The total annual market for PAs, including WLANs and handsets, was $1.85 billion in 2006, up from $1.43 billion in 2005, according to Bruederle. It will almost certainly top $2 billion this year. But the primary source of the market expansion has been high unit shipment growth as manufacturers have battled declining average selling prices. Handsets now routinely have two or three PAs on board as Bluetooth and Wi-Fi capabilities have been added, bringing the market's unit shipments to about 2 billion devices per year.
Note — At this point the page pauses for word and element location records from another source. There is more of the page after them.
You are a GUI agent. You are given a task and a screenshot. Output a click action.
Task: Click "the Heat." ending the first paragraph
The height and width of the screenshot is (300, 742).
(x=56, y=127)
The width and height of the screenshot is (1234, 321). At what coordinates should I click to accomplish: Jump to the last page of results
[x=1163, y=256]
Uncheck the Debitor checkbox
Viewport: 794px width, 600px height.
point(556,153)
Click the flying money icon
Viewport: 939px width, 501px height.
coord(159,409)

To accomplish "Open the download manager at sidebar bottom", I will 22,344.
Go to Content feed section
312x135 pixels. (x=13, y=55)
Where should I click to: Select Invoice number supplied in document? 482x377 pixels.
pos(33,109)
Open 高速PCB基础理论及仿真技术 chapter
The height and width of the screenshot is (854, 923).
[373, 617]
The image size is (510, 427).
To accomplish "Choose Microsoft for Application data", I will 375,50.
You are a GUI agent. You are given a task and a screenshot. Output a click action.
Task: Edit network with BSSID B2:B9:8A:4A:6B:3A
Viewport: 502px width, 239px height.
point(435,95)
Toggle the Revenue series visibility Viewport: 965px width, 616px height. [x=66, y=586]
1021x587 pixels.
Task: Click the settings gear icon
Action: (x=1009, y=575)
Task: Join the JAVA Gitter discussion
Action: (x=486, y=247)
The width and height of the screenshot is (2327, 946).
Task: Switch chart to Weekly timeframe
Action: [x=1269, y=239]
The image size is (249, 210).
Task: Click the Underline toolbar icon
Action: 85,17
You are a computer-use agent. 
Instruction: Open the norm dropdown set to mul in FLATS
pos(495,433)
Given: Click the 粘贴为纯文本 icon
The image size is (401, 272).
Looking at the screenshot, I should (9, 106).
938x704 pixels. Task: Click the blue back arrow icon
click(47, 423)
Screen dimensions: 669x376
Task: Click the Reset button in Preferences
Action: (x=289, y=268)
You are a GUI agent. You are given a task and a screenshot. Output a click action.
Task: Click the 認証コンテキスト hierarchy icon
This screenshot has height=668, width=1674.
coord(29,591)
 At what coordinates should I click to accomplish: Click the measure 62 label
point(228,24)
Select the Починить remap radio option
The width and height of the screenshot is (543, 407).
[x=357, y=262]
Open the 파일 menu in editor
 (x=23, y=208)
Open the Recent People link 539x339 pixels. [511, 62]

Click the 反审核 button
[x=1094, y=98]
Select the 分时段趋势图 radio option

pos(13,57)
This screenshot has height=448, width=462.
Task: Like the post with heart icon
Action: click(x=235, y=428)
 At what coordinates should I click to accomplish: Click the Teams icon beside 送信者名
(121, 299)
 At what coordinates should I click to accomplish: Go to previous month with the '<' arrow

"It's hard to displace GaAs. There's no evidence [the PA market] is going to CMOS; if anything, it is going to GaAs," he said. "I haven't seen a compelling argument for CMOS amps yet, and the trend toward modules works against integration."

Communications base stations, with their much higher power requirements, tend to use power amps fabricated in LDMOS silicon or gallium nitride, observed Gerard Winpenny, CTO of Nujira Ltd, which focuses on offering improved efficiency for base station power amplification through architectural techniques. "The nature of the modulation is such that in the downlink [from the basestation], you end up having very poor efficiency unless you do something. The uplink has been designed to be less critical."

Winpenny argued that moving CMOS PAs beyond GSM handsets and Bluetooth into "evolved 3G" and WiMAX applications, where modulation schemes are more complex and carrier frequencies higher, would be difficult. He acknowledged that a CMOS technology that performed more like GaAs, as Acco is promising, could reduce cost in handsets.

But "claims are easy to make," Winpenny said. "The proof of the pudding will be in the eating."